We present normalisation procedures to obtain our normal forms. Each normalisation procedure is given both for atomic flows and derivations and we prove soundness results showing that whatever normalisation step can be applied to an atomic flow the corresponding step can be applied to the derivation. The novelty of these normalisation procedures is that they are dictated in their entirety by the atomic flows of the derivations they normalise. In other words, if all one cares about is the atomic flow of the result of normalising $\Phi$ one could perform normalisation on the atomic flow of $\Phi$ directly and forget all about the derivations.
\section{Atomic Flows}
\begin{itemize}
\item Every derivation has a unique atomic flow (in fact we define a surjective mapping from derivations to atomic flows).
\item We often consider atomic flows equivalent modulo associativity of contractions.
\item An atomic flow has ``the same'' size as the corresponding derivation.
\end{itemize}
\section{Normalisation}
We can divide the problem of normalisation broadly into three phenomena:
\subsection{Weakening}
We show that we can permute weakenings so that there is no path from a (co)weakening to another node.
\subsection{Contraction}
Contractions can be permuted down and cocontractions can be permuted up, when they pass each other they create exponential complexity.
\subsection{Interaction}
We show techniques for removing paths from interaction to cointeraction nodes. This is where the non-confluency lies and these are the non-trivial normalisation procedures. It is still an open question if this can be done in polynomial time.
\subsubsection{Exponential Non-Confluent}
\begin{itemize}
\item Done inductively on the number of atoms.
\item Completely independent of Weakening and Contraction normalisation.
\end{itemize}
\subsubsection{Confluent}
\begin{itemize}
\item Only for proofs.
\item Given the atomic flow of the derivation to be normalised the atomic flow of the normalised derivation is unique modulo associativity of (co)contractions.
\item The way we present it slightly overlaps with Weakening normalisation, but this is just a matter of presentation and could be avoided.
\end{itemize}
\subsubsection{Quasipolynomial}
\begin{itemize}
\item Uses threshold functions which allows us to exploit a complex sharing phenomena introducing meeting contraction-cocontraction nodes.

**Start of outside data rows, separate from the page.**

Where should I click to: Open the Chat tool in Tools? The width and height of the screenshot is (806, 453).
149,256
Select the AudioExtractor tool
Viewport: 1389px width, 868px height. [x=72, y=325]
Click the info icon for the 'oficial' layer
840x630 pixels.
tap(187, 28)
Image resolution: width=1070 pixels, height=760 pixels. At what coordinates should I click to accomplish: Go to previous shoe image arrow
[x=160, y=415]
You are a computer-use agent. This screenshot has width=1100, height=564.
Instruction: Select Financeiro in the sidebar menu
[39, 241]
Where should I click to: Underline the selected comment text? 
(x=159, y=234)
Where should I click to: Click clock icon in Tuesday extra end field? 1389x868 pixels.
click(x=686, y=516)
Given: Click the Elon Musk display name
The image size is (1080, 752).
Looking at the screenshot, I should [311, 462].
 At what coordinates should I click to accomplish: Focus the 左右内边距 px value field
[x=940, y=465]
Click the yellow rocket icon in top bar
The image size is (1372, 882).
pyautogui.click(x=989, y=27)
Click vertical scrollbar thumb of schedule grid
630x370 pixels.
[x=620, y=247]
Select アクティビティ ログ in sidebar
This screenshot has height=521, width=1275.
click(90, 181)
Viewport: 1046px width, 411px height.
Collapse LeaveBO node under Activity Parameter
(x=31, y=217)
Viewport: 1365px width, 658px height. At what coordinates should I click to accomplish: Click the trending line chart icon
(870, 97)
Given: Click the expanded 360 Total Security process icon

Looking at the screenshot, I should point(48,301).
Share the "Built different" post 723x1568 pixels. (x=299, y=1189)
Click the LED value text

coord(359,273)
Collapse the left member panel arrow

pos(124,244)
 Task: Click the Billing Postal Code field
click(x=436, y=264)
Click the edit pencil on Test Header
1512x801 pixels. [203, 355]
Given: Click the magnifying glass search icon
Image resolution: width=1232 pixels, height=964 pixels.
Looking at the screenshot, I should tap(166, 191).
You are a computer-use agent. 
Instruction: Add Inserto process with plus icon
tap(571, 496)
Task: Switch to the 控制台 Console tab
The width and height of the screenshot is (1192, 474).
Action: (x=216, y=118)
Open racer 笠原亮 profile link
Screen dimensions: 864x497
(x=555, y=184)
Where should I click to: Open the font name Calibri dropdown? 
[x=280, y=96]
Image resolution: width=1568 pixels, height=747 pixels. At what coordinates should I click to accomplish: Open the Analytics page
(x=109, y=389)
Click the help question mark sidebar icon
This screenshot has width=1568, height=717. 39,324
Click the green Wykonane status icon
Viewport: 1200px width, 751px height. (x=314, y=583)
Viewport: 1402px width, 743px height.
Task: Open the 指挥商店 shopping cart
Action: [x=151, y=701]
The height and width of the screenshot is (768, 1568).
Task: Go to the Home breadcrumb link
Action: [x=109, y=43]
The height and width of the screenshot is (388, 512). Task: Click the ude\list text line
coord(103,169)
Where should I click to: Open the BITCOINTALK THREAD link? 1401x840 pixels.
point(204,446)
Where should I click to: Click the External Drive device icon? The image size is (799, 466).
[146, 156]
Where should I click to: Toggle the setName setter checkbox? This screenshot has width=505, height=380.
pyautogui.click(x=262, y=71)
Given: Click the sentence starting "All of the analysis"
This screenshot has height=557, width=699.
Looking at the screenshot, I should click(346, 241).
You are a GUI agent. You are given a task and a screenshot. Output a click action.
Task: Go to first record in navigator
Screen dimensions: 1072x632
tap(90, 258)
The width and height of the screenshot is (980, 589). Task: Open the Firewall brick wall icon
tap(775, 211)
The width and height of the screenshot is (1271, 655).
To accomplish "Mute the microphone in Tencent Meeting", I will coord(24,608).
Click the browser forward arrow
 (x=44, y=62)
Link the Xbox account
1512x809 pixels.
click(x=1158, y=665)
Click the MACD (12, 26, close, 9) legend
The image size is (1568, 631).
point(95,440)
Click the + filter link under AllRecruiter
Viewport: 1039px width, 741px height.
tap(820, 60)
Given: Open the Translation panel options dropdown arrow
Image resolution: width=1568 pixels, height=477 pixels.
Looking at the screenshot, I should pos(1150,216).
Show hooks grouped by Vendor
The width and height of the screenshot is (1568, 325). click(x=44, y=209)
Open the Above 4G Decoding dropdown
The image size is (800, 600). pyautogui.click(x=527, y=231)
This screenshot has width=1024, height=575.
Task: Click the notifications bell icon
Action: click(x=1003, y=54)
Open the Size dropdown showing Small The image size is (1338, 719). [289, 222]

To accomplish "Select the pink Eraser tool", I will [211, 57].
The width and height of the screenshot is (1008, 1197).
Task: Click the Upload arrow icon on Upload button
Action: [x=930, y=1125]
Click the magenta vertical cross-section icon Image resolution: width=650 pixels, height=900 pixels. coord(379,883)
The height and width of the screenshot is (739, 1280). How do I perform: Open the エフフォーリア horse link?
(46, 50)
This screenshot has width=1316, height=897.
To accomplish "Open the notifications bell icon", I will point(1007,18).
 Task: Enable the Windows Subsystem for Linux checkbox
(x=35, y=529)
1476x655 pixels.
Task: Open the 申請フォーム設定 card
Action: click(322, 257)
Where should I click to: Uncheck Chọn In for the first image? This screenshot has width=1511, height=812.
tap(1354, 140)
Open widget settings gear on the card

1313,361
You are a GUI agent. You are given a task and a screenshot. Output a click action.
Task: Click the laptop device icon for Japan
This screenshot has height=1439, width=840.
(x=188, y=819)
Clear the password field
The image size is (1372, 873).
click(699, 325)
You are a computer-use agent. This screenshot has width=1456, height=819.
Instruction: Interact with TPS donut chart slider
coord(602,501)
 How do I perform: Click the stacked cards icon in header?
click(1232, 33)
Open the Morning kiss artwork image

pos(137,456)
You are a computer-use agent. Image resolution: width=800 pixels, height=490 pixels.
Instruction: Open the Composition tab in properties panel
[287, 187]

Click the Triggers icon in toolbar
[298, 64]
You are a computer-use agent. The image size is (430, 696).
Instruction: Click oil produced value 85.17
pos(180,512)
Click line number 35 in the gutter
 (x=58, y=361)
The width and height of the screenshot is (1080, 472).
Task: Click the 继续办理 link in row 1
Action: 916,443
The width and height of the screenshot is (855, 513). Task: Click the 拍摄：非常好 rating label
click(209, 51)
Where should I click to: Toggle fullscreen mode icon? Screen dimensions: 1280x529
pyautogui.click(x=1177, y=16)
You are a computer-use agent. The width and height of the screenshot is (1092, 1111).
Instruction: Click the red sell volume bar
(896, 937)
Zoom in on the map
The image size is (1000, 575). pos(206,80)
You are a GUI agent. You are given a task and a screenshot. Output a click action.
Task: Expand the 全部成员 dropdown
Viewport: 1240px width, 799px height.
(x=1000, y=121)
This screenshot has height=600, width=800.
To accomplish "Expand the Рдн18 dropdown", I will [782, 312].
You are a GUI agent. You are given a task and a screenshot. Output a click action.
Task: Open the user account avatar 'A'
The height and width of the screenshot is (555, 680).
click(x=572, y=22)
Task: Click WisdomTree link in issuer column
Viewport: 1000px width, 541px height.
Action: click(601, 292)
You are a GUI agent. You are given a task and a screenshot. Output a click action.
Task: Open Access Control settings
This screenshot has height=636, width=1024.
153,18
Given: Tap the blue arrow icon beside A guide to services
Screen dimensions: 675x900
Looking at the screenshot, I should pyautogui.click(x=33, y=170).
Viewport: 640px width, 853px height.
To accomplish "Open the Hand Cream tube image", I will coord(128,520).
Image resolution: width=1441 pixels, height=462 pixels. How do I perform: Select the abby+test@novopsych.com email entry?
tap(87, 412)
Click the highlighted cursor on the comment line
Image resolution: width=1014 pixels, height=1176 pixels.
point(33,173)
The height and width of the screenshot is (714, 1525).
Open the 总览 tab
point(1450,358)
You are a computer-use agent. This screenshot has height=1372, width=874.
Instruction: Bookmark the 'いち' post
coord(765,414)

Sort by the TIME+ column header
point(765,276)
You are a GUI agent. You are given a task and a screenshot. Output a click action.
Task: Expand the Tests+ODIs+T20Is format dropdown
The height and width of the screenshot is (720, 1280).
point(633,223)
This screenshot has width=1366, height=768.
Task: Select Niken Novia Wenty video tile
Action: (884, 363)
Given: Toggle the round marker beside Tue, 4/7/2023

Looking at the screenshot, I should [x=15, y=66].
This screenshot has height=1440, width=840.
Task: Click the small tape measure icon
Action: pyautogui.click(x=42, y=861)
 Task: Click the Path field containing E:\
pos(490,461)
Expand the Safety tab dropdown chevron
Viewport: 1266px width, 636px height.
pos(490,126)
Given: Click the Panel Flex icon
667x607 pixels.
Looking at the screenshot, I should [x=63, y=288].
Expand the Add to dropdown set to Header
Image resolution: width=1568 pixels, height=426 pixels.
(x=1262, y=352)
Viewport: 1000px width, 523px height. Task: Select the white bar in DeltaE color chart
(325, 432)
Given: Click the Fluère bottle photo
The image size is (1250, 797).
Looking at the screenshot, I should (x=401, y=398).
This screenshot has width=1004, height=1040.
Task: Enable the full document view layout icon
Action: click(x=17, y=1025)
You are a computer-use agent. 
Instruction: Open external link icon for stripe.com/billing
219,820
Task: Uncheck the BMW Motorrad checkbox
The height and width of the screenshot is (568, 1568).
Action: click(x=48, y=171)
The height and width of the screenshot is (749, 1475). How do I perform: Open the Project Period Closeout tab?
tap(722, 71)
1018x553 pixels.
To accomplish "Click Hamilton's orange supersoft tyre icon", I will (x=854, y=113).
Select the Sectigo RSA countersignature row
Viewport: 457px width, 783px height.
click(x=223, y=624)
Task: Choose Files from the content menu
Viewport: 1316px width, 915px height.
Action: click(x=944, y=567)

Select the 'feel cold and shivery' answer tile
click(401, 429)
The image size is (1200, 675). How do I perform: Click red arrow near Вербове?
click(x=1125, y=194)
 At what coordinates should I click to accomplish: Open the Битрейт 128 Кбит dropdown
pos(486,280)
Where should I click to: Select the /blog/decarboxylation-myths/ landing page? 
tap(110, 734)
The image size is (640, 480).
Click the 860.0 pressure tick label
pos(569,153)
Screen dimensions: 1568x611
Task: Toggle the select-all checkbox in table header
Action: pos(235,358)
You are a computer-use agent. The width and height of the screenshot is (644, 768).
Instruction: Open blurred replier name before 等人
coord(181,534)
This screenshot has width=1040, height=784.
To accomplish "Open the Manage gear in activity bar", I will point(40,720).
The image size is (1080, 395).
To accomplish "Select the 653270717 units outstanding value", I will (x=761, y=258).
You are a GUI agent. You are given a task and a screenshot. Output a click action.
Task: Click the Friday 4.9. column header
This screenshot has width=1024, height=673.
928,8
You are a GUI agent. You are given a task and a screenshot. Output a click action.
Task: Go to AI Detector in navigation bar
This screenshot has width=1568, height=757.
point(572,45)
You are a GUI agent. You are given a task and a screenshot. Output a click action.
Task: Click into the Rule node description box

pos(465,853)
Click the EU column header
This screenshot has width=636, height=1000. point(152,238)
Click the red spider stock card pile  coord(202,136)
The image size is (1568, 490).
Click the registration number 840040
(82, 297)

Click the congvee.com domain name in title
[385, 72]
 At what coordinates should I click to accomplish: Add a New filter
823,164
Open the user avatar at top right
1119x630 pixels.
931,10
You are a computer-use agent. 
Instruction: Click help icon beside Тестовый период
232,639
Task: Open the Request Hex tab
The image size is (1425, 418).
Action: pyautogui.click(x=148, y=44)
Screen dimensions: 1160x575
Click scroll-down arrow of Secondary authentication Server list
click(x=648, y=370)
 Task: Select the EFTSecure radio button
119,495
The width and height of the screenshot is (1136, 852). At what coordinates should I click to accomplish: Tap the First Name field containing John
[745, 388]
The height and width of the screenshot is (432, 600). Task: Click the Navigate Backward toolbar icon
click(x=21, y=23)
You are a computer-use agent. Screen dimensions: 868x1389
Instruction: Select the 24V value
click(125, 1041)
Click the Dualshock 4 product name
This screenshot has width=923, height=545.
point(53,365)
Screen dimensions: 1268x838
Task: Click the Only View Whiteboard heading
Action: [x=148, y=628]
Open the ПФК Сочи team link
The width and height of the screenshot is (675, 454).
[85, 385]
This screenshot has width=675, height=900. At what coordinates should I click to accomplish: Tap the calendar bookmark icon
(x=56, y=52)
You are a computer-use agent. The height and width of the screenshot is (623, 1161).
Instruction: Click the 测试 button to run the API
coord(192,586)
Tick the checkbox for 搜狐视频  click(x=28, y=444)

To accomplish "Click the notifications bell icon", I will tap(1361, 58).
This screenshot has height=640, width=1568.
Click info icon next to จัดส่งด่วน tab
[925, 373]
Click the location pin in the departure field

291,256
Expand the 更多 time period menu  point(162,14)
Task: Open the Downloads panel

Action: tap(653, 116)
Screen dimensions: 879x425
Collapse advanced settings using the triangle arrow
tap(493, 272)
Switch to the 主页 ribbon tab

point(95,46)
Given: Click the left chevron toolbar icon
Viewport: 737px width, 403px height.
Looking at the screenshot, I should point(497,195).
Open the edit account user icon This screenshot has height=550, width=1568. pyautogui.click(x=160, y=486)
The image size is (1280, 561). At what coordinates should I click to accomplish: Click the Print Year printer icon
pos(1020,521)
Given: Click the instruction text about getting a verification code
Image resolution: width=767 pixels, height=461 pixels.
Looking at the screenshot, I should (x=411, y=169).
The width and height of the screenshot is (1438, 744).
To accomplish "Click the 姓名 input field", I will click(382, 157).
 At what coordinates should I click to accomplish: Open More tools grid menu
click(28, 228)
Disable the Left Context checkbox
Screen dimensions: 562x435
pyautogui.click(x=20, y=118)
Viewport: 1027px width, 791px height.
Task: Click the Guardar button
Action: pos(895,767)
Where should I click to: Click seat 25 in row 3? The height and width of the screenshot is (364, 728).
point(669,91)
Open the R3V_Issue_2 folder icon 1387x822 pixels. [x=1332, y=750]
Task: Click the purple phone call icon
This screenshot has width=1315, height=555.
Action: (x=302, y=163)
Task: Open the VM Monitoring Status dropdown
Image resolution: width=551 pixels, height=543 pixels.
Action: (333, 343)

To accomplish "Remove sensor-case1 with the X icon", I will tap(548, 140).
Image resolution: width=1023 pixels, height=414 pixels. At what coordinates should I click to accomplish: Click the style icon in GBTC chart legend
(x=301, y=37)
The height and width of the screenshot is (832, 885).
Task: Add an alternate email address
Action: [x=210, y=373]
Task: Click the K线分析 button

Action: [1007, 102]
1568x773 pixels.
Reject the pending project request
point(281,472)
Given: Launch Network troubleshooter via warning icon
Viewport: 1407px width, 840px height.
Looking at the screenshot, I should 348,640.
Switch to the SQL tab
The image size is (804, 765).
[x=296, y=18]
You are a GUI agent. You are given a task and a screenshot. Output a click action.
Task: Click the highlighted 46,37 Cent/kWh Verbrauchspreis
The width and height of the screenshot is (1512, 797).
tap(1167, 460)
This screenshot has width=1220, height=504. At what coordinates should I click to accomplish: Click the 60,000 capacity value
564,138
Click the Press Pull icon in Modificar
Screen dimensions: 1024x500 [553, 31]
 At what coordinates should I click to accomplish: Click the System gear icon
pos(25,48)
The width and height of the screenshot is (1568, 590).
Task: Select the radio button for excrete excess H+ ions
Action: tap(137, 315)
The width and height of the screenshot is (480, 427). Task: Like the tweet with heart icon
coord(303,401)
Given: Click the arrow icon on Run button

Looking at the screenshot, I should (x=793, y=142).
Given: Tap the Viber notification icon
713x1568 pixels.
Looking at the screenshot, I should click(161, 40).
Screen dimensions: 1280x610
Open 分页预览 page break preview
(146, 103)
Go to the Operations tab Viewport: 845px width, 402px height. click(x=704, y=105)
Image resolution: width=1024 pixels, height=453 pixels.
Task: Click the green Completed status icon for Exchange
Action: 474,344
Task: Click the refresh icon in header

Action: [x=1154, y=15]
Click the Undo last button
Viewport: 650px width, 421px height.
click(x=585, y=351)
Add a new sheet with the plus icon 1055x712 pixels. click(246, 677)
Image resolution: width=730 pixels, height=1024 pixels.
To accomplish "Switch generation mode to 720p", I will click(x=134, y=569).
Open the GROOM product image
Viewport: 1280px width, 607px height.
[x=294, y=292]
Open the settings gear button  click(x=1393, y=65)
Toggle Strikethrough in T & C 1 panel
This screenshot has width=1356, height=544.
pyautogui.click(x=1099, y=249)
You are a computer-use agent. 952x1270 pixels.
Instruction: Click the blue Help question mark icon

\item Does not yet allow for an elegant symmetric construction (but an inelegant one is possible).
\end{itemize}
\section{Normal Forms}
\begin{itemize}
\item Weakly-streamlined --- no paths from interactions to cointeractions,
\item Streamlined --- and no paths from (co)weakenings to (co)interactions,
\item Super-streamlined --- and no paths from (co)weakenings to (co)weakenings or (co)contractions,
\item Hyper-streamlined --- and no paths with contractions above cocontractions or cointeractions nor cocontractions below contractions or interactions.